New Left radicalizationEdit
During the spring and summer of 1970, Berkeley Tribe became more radicalized, with the continuing war in Vietnam and assassination of black leaders. The paper earlier had published a Governor Ronald Reagan quote on its cover, If It Takes A Bloodbath, expressing his sentiment toward student radicals. Then Berkeley Tribe published the entire Mini-Manual of the Urban Guerrilla written by Brazilian revolutionary Carlos Marighella and Tupamaros, the first North American English-language edition. After this, the paper published a centerfold exposé on FBI infiltrator Larry Grathwohl, supplied by Weather Underground. Subsequently, the editorial offices of Berkeley Tribe were firebombed and staff were forced to barricade the taped front windows with stacks of old issues after shots were fired into the offices twice while the paper was in production. These incidents heightened the sense of paranoia then sweeping the country, fueled by the tactics of Nixon's COINTELPRO domestic spying apparatus
Staff split and feminist takeoverEdit
Among the next several issues published was the highly controversial photo Dead Pig, portraying the scene where a Berkeley police officer was killed on University Avenue in South Berkeley the previous week. This caused the majority of editorial staff to depart the newspaper. It was at this point more than half of the staff and editorial board resigned in protest of the cover and the underground newspaper was taken over by the radical feminist faction; very few of the production staff left.
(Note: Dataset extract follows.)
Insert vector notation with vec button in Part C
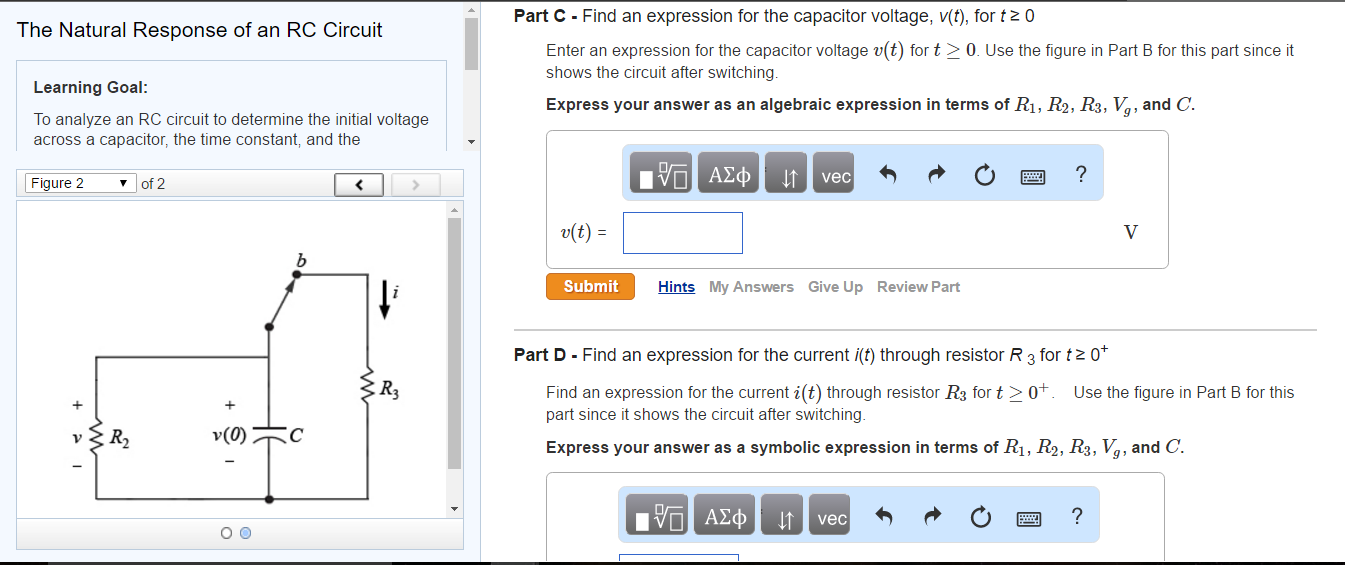The height and width of the screenshot is (565, 1345). (835, 177)
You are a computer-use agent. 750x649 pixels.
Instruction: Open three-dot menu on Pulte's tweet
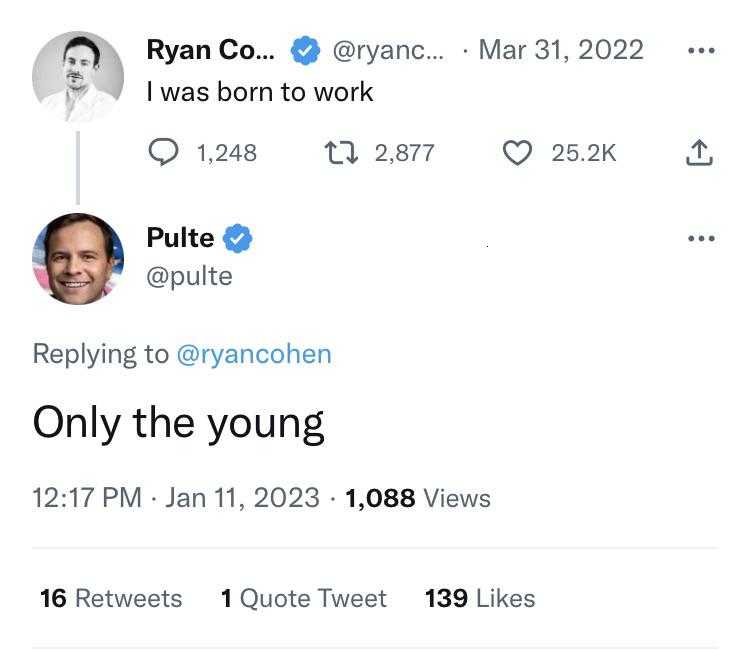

Berkeley Tribe then began publishing original communiques from Weather Underground, including the Declaration of War written by Bernardine Dohrn and others claiming responsibility for the numerous bombings and arson attacks around the Bay Area. The special Black Panther Party issue promoting the United Front Against Fascism Conference in Oakland saw the departure of several staff members. With declining ad revenues to underwrite weekly $1100 printing bills, fewer issues were printed and circulation declined. Over time, the paper's news articles suffered, degenerating into diatribes but with still excellent graphics and layout. The Berkeley Tribe disbanded within two years, ending four years of the underground weekly, eclipsing the Berkeley Barb. The Barb would continue with Max Scherr, ending its publishing life as a sex trade publication in 1980.